I have assume so far the ground in question refers to the ground outside the car. There was also no mention of the motion of the car, so I have assumed that it must be traveling at a constant velocity, v. I have come across similar questions to this in the past; from these I know that I while it appears from the passengers reference frame that the glass is stationary in their hand, from the reference frame of somebody outside the car, it actually has the same velocity v as the car since the passenger and glass are inside the car.

I am very confused on the trajectory at which the glass should be thrown to minimize its damage upon collision with the ground.

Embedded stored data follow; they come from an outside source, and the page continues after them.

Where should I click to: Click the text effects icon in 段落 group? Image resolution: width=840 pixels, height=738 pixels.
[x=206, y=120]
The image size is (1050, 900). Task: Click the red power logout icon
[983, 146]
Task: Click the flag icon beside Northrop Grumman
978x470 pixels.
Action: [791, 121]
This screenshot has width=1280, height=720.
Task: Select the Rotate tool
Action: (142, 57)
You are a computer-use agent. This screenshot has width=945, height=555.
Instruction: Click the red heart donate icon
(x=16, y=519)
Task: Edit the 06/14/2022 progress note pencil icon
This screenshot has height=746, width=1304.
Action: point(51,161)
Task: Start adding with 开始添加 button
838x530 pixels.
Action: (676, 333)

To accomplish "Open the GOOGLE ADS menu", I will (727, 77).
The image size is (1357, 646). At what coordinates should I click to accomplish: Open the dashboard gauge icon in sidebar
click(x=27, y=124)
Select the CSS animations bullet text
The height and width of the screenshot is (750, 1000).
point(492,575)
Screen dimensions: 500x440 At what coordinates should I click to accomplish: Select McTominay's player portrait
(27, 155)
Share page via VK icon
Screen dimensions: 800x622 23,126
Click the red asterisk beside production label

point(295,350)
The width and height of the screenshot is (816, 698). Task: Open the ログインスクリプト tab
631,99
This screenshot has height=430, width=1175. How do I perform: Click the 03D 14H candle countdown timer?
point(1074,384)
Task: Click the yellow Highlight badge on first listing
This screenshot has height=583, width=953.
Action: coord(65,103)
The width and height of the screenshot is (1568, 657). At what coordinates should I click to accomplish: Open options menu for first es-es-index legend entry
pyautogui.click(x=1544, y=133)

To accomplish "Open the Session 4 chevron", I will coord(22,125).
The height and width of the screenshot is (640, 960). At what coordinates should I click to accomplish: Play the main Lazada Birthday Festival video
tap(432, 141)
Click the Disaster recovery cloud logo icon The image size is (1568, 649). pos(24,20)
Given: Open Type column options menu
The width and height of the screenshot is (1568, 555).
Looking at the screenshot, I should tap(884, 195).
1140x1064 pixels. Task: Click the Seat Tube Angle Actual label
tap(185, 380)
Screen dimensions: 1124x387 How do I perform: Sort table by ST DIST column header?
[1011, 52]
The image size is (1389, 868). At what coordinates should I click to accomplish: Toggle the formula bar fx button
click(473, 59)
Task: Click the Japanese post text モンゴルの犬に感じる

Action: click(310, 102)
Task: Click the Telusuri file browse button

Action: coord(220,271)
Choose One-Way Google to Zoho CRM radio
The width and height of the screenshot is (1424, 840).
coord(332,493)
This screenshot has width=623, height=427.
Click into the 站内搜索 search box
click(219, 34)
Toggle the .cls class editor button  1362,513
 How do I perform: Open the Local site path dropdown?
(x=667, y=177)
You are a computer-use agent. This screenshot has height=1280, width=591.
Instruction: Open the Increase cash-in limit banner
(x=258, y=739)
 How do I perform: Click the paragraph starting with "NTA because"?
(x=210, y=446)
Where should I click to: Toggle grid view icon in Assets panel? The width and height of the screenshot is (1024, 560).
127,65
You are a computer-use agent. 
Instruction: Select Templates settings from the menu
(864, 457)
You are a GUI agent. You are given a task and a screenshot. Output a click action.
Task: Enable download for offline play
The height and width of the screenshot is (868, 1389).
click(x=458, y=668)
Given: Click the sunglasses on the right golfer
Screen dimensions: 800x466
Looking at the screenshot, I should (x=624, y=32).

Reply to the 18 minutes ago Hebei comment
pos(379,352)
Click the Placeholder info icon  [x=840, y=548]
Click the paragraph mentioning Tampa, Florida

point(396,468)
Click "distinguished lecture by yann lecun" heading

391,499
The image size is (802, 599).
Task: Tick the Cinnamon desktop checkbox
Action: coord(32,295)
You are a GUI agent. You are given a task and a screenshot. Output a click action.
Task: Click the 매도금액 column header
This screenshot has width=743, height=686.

I have started with idea that the horizontal and vertical components of the motion of the glass are independent.

  • If the glass was thrown forwards at a velocity $u$ in the direction of travel it would have horizontal velocity of $v+u$. Yet the acceleration and time it took to hit the ground should be equal to if i just dropped it from the same initial vertical height.
  • If the glass were thrown backwards at a velocity $u$ opposite to the direction of travel it would have horizontal velocity $\lvert v-u \rvert$ and would still take the same time to hit the ground, with the same acceleration.
  • Throwing the glass downwards seems ludicrous so my only other thought was to throw the glass straight upwards or a combination of up and horizontal (but as I said I believe the vertical and horizontal components are independent so this also confuses me).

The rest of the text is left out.